I plan to expand the capabilities of the bot further as time goes on. The following is a ist of features I hope to implement in the near future (listed in no specific order):

• Basic file analysis via checksec.py
• Have I Been Pwned API
• Reminders
• Twitch monitoring
• VirusTotal API

Suggestions/Requests are more than welcome. If you'd like to suggest a feature, be sure to submit a Feature Request in the Issues tab of the repository.

Donations

Donations are more than welcome. You can either donate to just thank me or encourage me to work further on the project. Because PayPal ceased its operations in Turkey back in 2016, I sadly can't take PayPal donations.

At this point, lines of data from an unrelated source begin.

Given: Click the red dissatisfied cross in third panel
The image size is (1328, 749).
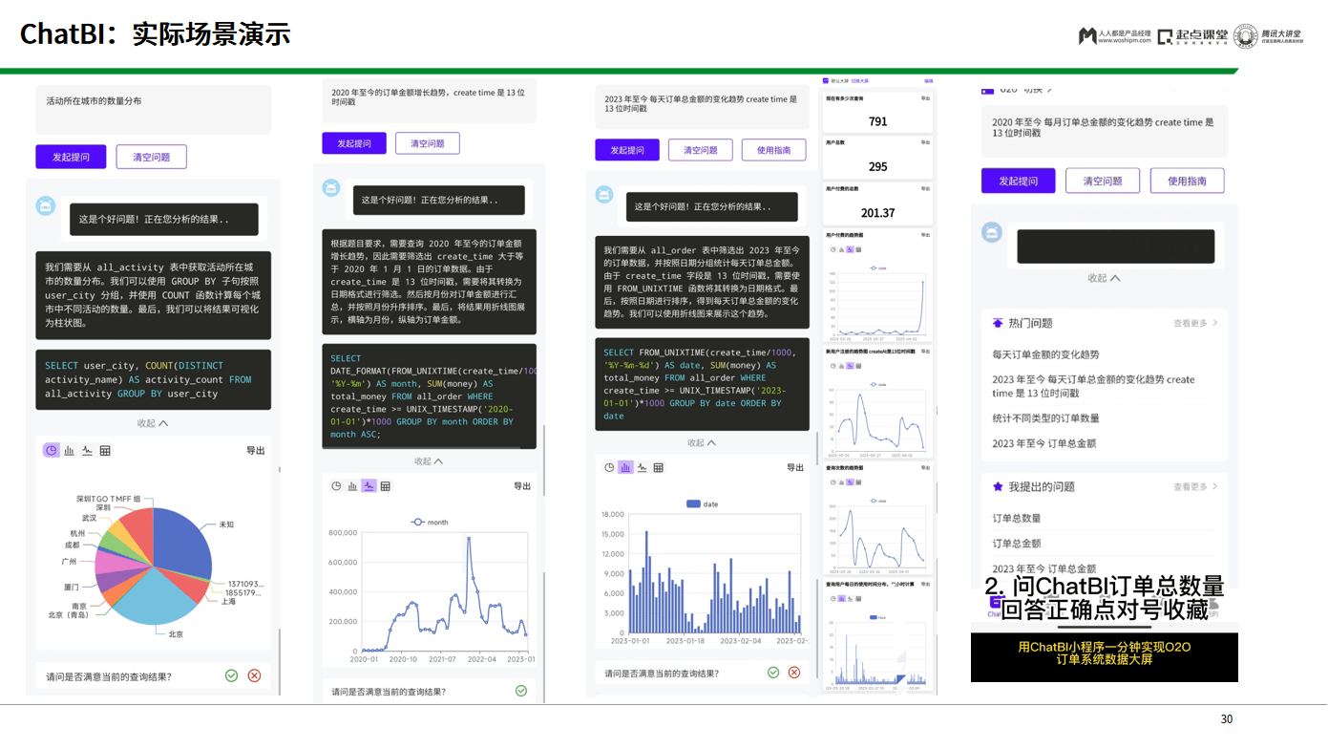Looking at the screenshot, I should (793, 672).
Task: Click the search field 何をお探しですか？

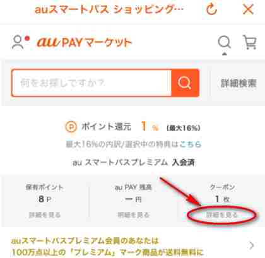Action: 91,83
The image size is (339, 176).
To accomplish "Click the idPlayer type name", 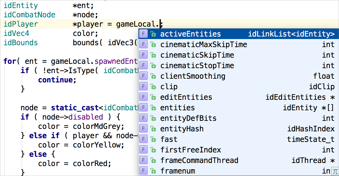I will 21,24.
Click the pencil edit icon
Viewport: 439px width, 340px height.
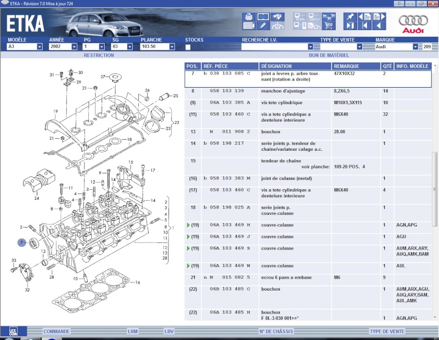point(263,26)
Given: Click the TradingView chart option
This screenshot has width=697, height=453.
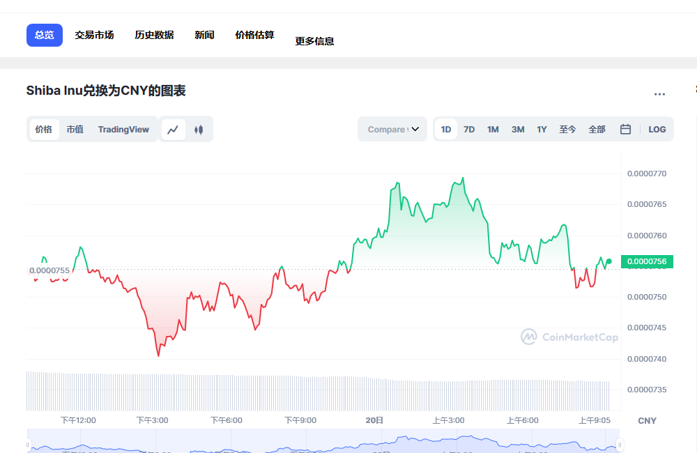Looking at the screenshot, I should [123, 129].
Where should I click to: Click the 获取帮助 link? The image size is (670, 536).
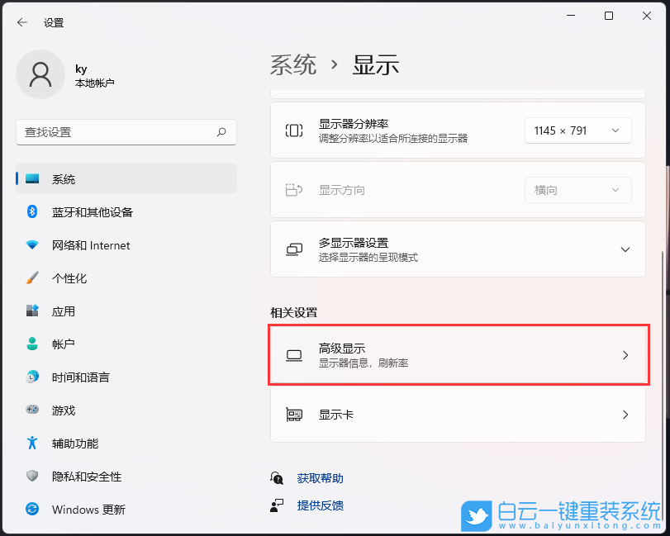[320, 478]
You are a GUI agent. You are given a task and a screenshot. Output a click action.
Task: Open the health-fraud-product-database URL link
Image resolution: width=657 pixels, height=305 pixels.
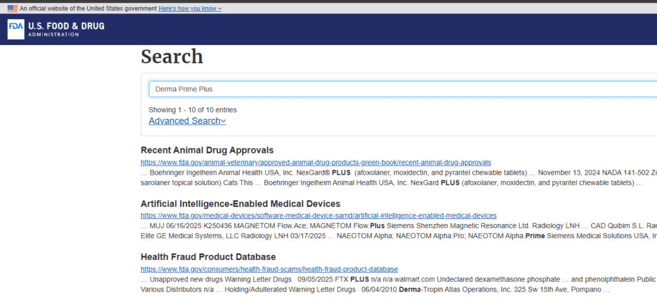269,269
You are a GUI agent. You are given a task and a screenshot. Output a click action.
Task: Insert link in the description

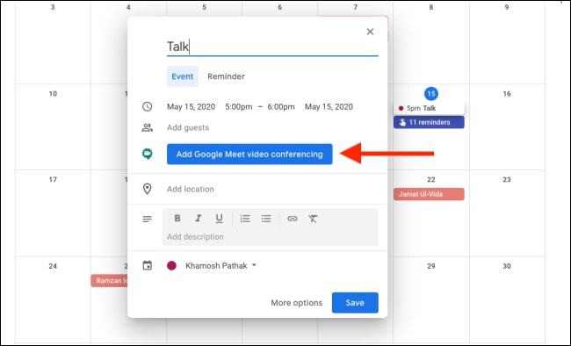(292, 219)
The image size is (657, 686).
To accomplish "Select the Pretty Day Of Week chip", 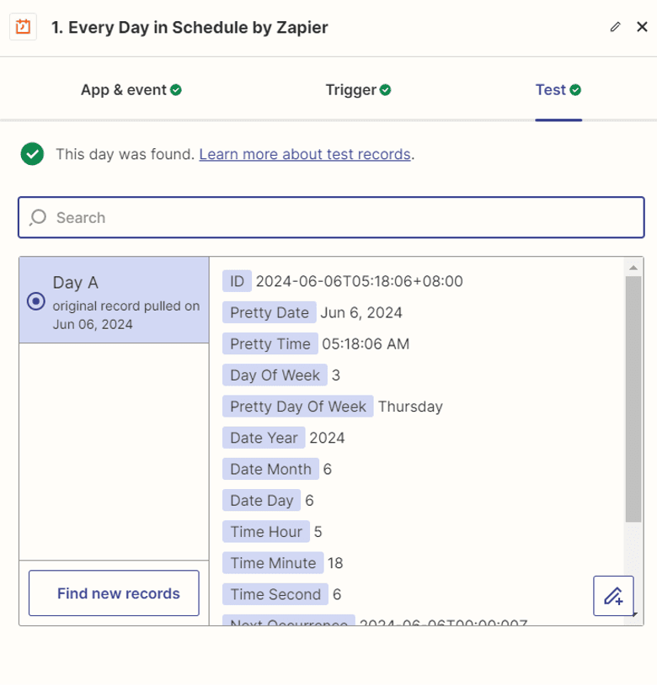I will pyautogui.click(x=297, y=407).
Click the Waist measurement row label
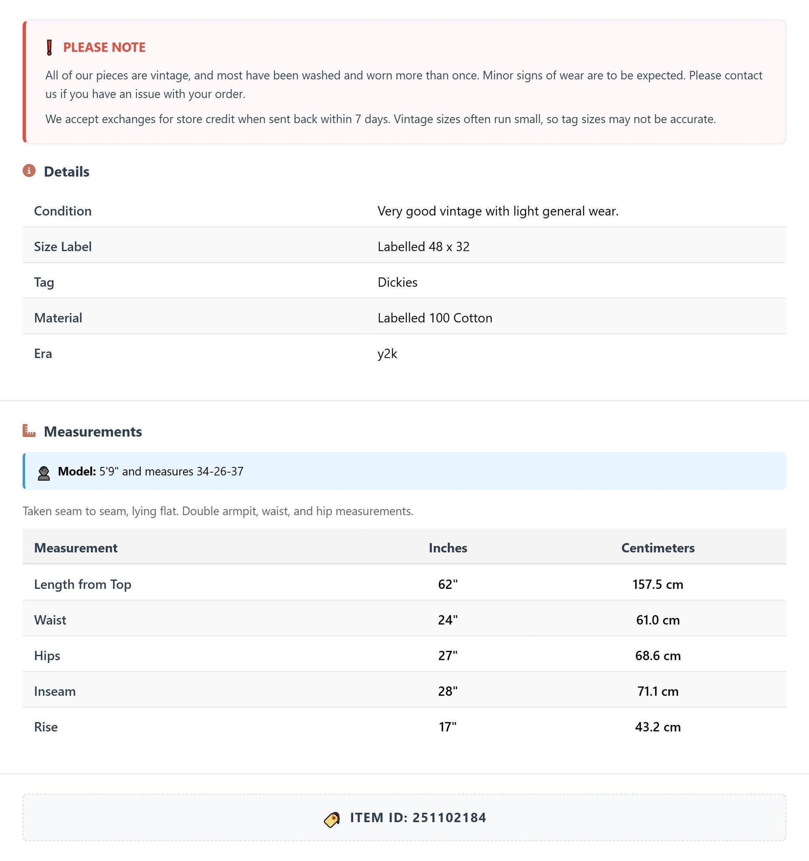809x861 pixels. click(x=50, y=620)
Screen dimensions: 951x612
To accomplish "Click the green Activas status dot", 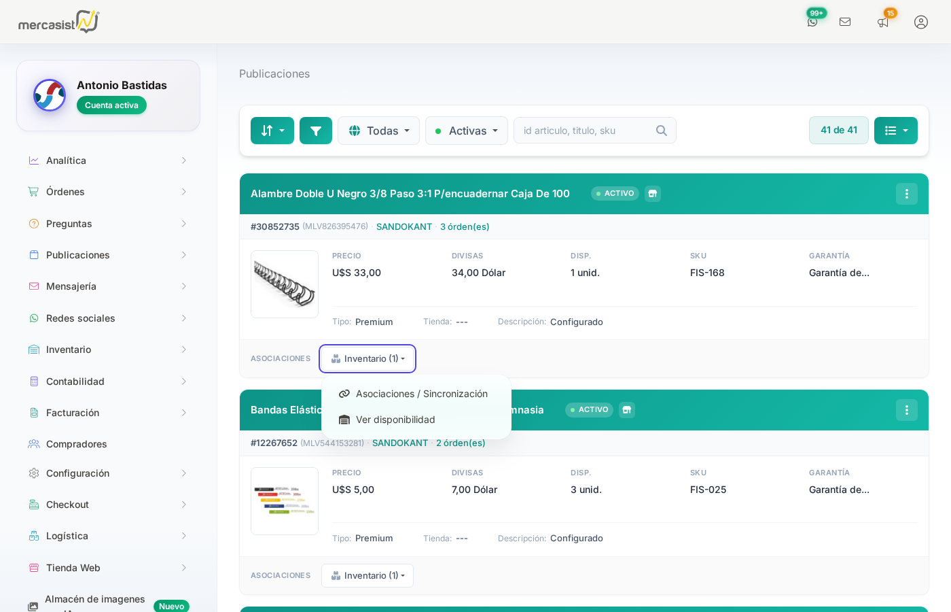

As a result, cryptocurrencies are my main choice of donations. If you'd like to donate, you can donate with your choice of cryptocurrency at the following addresses:

• Bitcoin: bc1qfp2a7pncxvq3s9qgtj0fp7k6v5rzy8g763u7uk
• Bitcoin Cash: qz3s06xm9j6cj26qavstykwysf3xs92l3ymjpvut88
• DogeCoin: DNPBgj2JVgYm17h8ybxkpYmC2LZmL91pUs
• Ethereum: 0x3FB9505DA434Ce308880261acbe56A4e321DdEFC
• Litecoin: LRrcsYvbSnQoFmR3H8nYTtXYM8r2ZU14eU
• Monero: 47cyUEhzoakWsQUWme4zrJ5yKbU31TJu57DmySnGmGQFCjQgrYvG1EAUPzwVFQQJqBbBuhPXXKcT1Uu2krS2Dn7wNXHvbGx
• Ripple: rUT1G4DT1kCYamsh1AoQcMvcN29PcyPWP1

If you can't see your cryptocurrency of choice here, please don't hesitate to contact me on Twitter so I can sort out alternative cryptocurrencies.

Disclaimers

• The project's name is a parody and a homage to Run The Jewels.
• 36" Cyber Kill Chain is a parody and a reference to Run The Jewels' song, 36" Chain
• Pew Pew Pews is a parody and a reference to Run The Jewels' song, Pew Pew Pew (ft. DJ QBert)
• The logo used in the bot and the banner was created by the Redditor /u/Rant423 in /r/runthejewels.